• EXERCISE INSTRUCTIONS: Apart from the images, every record below must be given again without alteration.

• ENTRIES SUPPLIED:
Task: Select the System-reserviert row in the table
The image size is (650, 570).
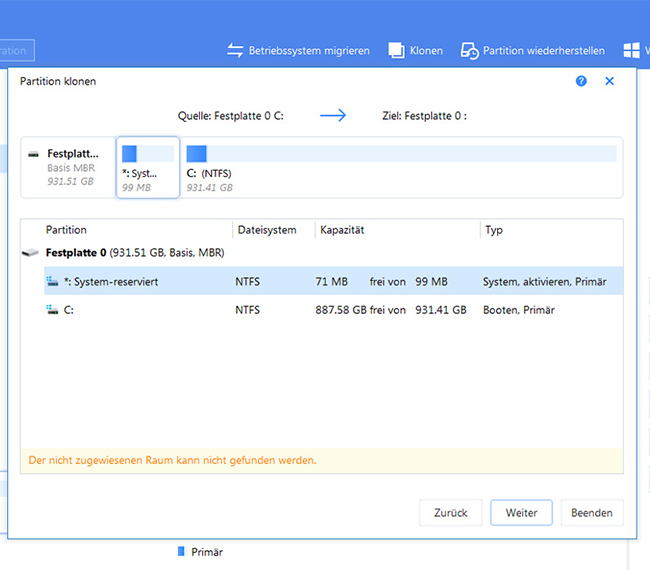Action: coord(320,282)
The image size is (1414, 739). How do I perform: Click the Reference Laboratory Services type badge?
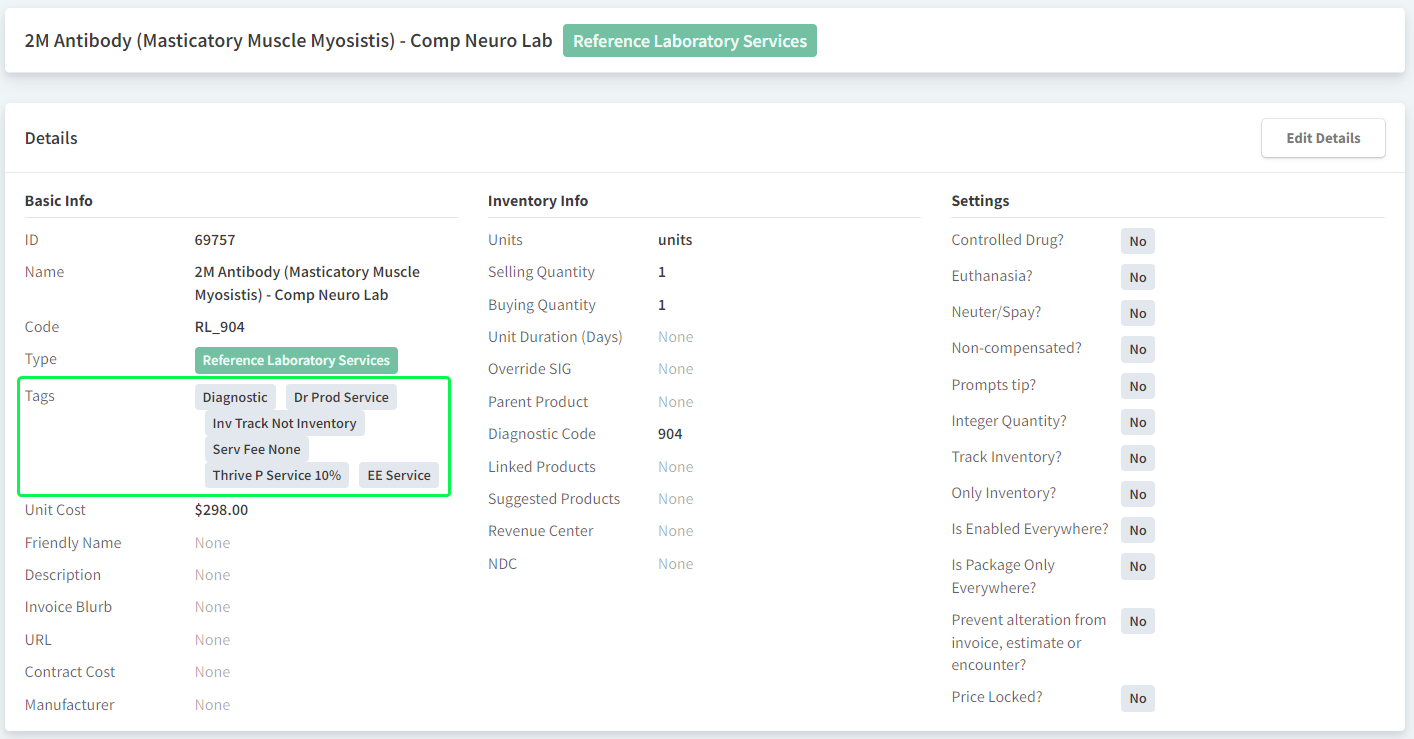[x=296, y=360]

• RESULT FOR THIS EXERCISE:
Task: Select the System-reserviert row in the table
The image size is (650, 570).
Action: coord(320,282)
The image size is (1414, 739). How do I perform: Click the Reference Laboratory Services type badge?
[x=296, y=360]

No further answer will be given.